PROBLEM = Only one stretch of the records below should be repeated. It starts with the line containing "Gianni - Crystal" and goes on through the line containing "Search (33, 1970)", exactly as written.

EXERCISE INPUTS =
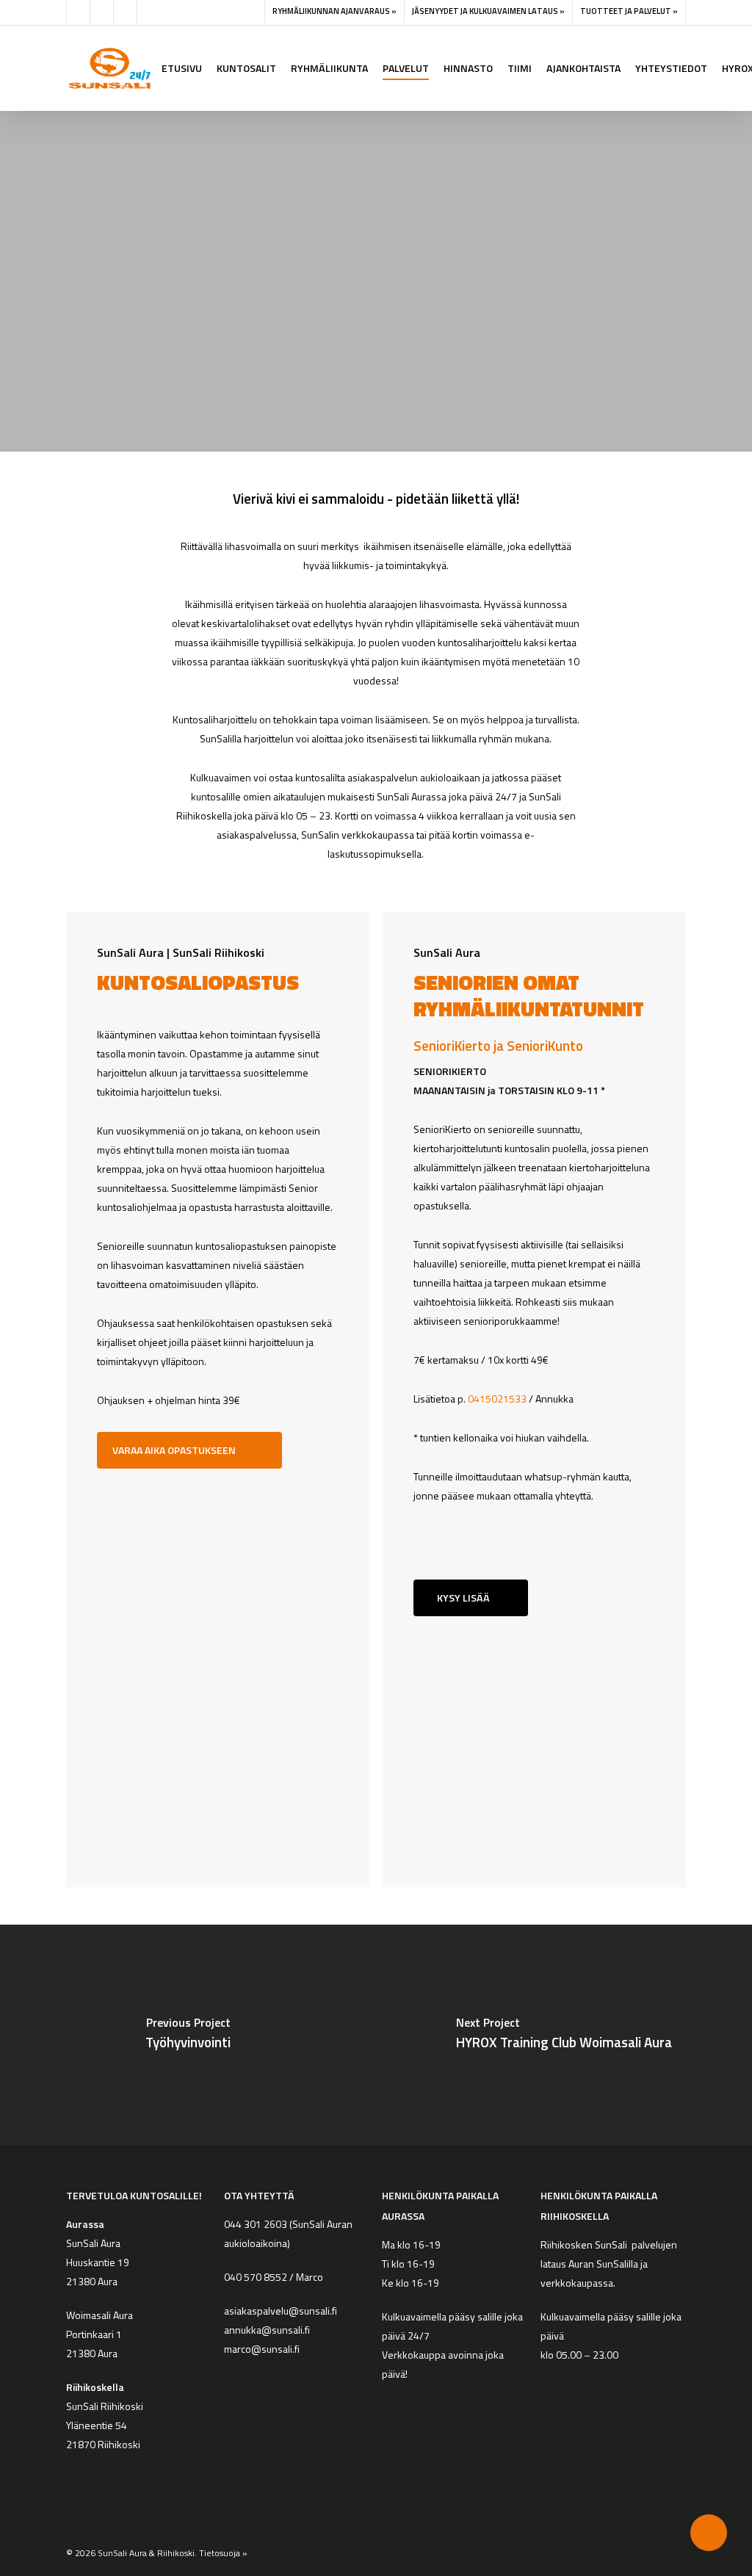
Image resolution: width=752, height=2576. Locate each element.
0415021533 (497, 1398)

...

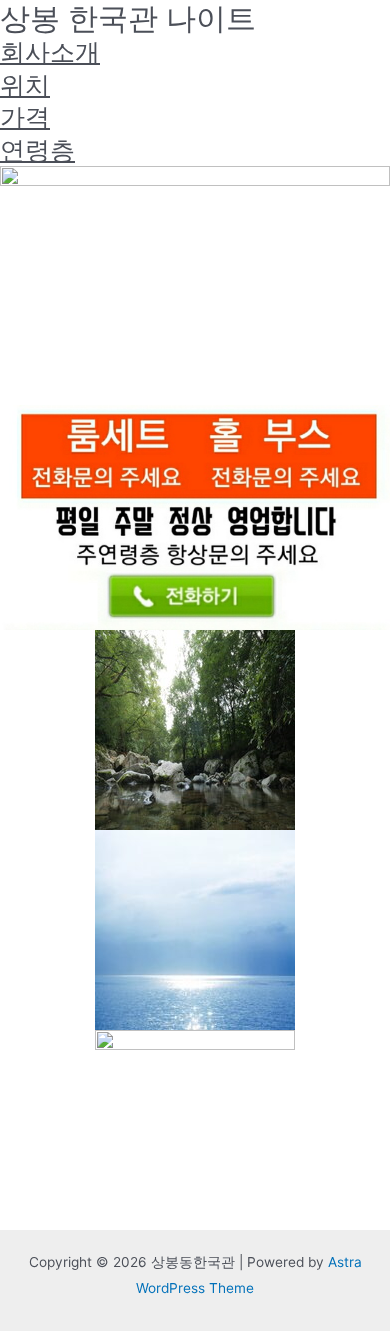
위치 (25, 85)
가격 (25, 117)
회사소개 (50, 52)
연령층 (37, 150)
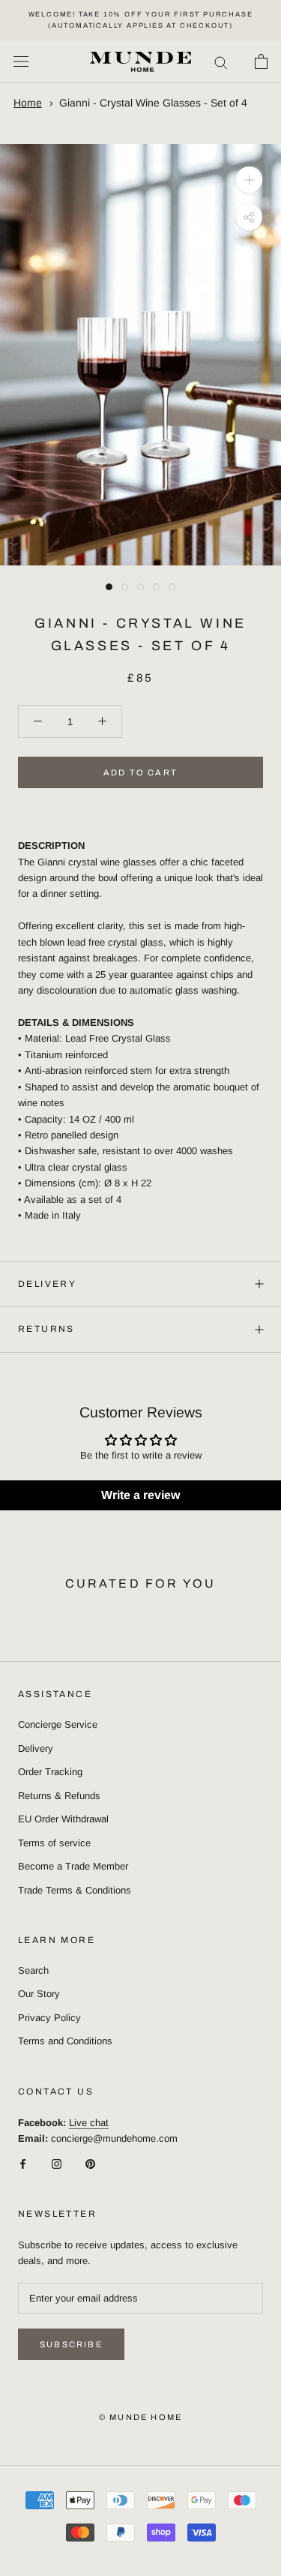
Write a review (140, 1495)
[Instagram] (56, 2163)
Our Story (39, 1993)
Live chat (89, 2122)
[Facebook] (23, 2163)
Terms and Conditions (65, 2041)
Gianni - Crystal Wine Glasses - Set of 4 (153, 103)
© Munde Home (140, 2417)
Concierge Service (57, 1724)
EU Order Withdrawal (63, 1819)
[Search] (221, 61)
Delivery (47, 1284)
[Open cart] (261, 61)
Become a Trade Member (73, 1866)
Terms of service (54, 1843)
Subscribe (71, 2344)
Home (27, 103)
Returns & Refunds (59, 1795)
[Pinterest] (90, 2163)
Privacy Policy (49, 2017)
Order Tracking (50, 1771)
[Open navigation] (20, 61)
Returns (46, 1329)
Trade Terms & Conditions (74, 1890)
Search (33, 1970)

SOLUTION TO THIS PROBLEM =
Gianni - Crystal Wine Glasses - Set of 4 (153, 103)
© Munde Home (140, 2417)
Concierge Service (57, 1724)
EU Order Withdrawal (63, 1819)
[Search] (221, 61)
Delivery (47, 1284)
[Open cart] (261, 61)
Become a Trade Member (73, 1866)
Terms of service (54, 1843)
Subscribe (71, 2344)
Home (27, 103)
Returns & Refunds (59, 1795)
[Pinterest] (90, 2163)
Privacy Policy (49, 2017)
Order Tracking (50, 1771)
[Open navigation] (20, 61)
Returns (46, 1329)
Trade Terms & Conditions (74, 1890)
Search (33, 1970)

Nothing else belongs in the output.